## [WHAT YOU ARE ASKED TO DO]
Every entry must be given again exactly as it is written.

Data records

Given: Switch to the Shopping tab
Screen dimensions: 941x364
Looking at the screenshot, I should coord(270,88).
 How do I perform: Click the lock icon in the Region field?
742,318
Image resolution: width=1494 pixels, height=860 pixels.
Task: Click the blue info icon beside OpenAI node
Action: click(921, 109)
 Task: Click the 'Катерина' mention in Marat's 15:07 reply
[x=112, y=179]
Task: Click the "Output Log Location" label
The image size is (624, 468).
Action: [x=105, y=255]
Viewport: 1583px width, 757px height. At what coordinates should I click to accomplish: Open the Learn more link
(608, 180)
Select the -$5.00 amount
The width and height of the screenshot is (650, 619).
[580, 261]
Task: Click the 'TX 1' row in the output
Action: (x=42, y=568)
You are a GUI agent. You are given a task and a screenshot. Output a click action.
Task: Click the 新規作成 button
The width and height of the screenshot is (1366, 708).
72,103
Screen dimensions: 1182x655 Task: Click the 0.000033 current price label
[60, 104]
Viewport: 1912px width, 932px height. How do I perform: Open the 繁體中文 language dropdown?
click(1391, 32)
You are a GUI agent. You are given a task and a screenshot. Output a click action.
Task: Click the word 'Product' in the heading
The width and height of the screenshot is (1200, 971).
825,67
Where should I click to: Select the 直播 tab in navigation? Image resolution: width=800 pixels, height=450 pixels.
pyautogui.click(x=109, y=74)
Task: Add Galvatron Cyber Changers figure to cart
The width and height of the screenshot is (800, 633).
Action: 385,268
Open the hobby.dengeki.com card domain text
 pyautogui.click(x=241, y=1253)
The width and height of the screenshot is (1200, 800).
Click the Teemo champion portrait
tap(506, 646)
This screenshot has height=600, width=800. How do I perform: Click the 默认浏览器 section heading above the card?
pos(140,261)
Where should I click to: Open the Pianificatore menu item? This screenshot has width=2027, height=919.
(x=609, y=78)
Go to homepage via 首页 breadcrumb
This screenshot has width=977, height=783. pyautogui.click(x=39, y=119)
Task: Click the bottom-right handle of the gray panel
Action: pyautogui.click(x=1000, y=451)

## [YOUR RESPONSE]
Given: Switch to the Shopping tab
Screen dimensions: 941x364
Looking at the screenshot, I should coord(270,88).
 How do I perform: Click the lock icon in the Region field?
742,318
Image resolution: width=1494 pixels, height=860 pixels.
Task: Click the blue info icon beside OpenAI node
Action: click(921, 109)
 Task: Click the 'Катерина' mention in Marat's 15:07 reply
[x=112, y=179]
Task: Click the "Output Log Location" label
The image size is (624, 468).
Action: [x=105, y=255]
Viewport: 1583px width, 757px height. At what coordinates should I click to accomplish: Open the Learn more link
(608, 180)
Select the -$5.00 amount
The width and height of the screenshot is (650, 619).
[580, 261]
Task: Click the 'TX 1' row in the output
Action: (x=42, y=568)
You are a GUI agent. You are given a task and a screenshot. Output a click action.
Task: Click the 新規作成 button
The width and height of the screenshot is (1366, 708).
72,103
Screen dimensions: 1182x655 Task: Click the 0.000033 current price label
[60, 104]
Viewport: 1912px width, 932px height. How do I perform: Open the 繁體中文 language dropdown?
click(1391, 32)
You are a GUI agent. You are given a task and a screenshot. Output a click action.
Task: Click the word 'Product' in the heading
The width and height of the screenshot is (1200, 971).
825,67
Where should I click to: Select the 直播 tab in navigation? Image resolution: width=800 pixels, height=450 pixels.
pyautogui.click(x=109, y=74)
Task: Add Galvatron Cyber Changers figure to cart
The width and height of the screenshot is (800, 633).
Action: 385,268
Open the hobby.dengeki.com card domain text
 pyautogui.click(x=241, y=1253)
The width and height of the screenshot is (1200, 800).
Click the Teemo champion portrait
tap(506, 646)
This screenshot has height=600, width=800. How do I perform: Click the 默认浏览器 section heading above the card?
pos(140,261)
Where should I click to: Open the Pianificatore menu item? This screenshot has width=2027, height=919.
(x=609, y=78)
Go to homepage via 首页 breadcrumb
This screenshot has width=977, height=783. pyautogui.click(x=39, y=119)
Task: Click the bottom-right handle of the gray panel
Action: pyautogui.click(x=1000, y=451)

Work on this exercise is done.